- _EXPLORE THE MATERIAL_:
a – In the mother-in-law's story, what name did B give her baby girl?
b – Copy everything in the mother-in-law's story from "Just after she" down to "for some time.".
------ TEXT EXCERPT
I should start by telling you that my wife is Albanian. She moved to the United States when she was 19 years old, and is now an American citizen. She was raised the only child of an angelic mother and a sadistic father. Because of the abuse issues, we moved my mother-in-law to America nearly two years ago. If she’d been an ordinary mother-in-law, I don’t know that I’d have agreed to it. But she’s truly the nicest, most gentle, and funniest woman I know, with the exception of my wife. I’m ordinarily something of a selfish ass, and not one who would ordinarily open my house to another person, but she’s so extraordinarily kind that I’ve never felt anything but blessed to have her living with us.

Just after she moved in with us, my mother-in-law, who I’ll call B, found out something about herself. It took her over a year to work up the nerve to tell us. This is her story.

When B was in her late teens, she began dating a young man. He was evidently much nicer and more compatible with her than the man she would end up being forced into an arranged marriage with. Still, communist Albania was a country of extremely strict and unforgiving social codes, and anyone caught openly dating someone they weren’t already engaged to would be viewed as a filthy slut. She liked him too much to stop, though, so they continued their courtship in secret for some time.

Eventually, B got pregnant. As in many sexually repressive societies with undeveloped family planning, this was not uncommon. And in this situation, there was only one course of action. Anyone who got pregnant out of wedlock got the quickest, cheapest abortion they could find before anyone could discover them. There was no question about this. People had been kicked out of their homes and left to die in the street like common animals for the crime of pregnancy. Parents have lost jobs for letting children get knocked up. If anyone had found out that B was pregnant her life, and the lives of her entire family, could have been ruined forever.

However, despite the incredible social pressure, when it came time to do it, B could not go through with the abortion. Despite any consequences, she became determined to have this child. So when she was about 3 months along, she moved to a tiny village in the country to live with her cousins. Her parents supported her, another unheard-of action, and made up a story about her studying abroad. She eventually had the child, a beautiful baby girl who she named Mira, and began trying to figure out how she was going to raise it.

The first thing she had to do was figure out how to get her own apartment. Even today, the effects of communism have made Albania among the poorest countries in Europe. When they were living behind the iron curtain, under the dictatorship of Enver Hoxha, the poverty was unbearable. Moving out immediately was out of the question. She needed to move back to Tirana to make any money, but there was no way to bring the baby back with her while she was in her parents’ house. Fortunately the village where her cousins live had a government-run orphanage. She made arrangements to have them look after the child while she worked in the city. Every week for the next year she would work all day long for five days, then take the bus to the village on the weekend to see her baby girl. It broke her heart to leave the baby in that institution every week, but little by little she was getting closer to being able to afford her own apartment, after which she would find a way to bring her daughter home.

After doing this for a full year, one weekend she came to the orphanage to find her daughter gone. She looked through the entire facility, her panic growing. Finally she went to the people in charge and asked what happened to her child.

“Oh, that little baby? She died.”

“How did she die?” B asked.

“Oh, babies die all the time here.”

“Why didn’t you tell me?”

“We didn’t know whose baby that was.”

“Where is it buried?”
------------
------ DATASET CONTENT
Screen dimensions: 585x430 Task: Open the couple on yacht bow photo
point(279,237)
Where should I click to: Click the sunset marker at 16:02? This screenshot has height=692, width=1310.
------------
- _TASK RESULTS_:
a – Mira

b –
Just after she moved in with us, my mother-in-law, who I’ll call B, found out something about herself. It took her over a year to work up the nerve to tell us. This is her story.

When B was in her late teens, she began dating a young man. He was evidently much nicer and more compatible with her than the man she would end up being forced into an arranged marriage with. Still, communist Albania was a country of extremely strict and unforgiving social codes, and anyone caught openly dating someone they weren’t already engaged to would be viewed as a filthy slut. She liked him too much to stop, though, so they continued their courtship in secret for some time.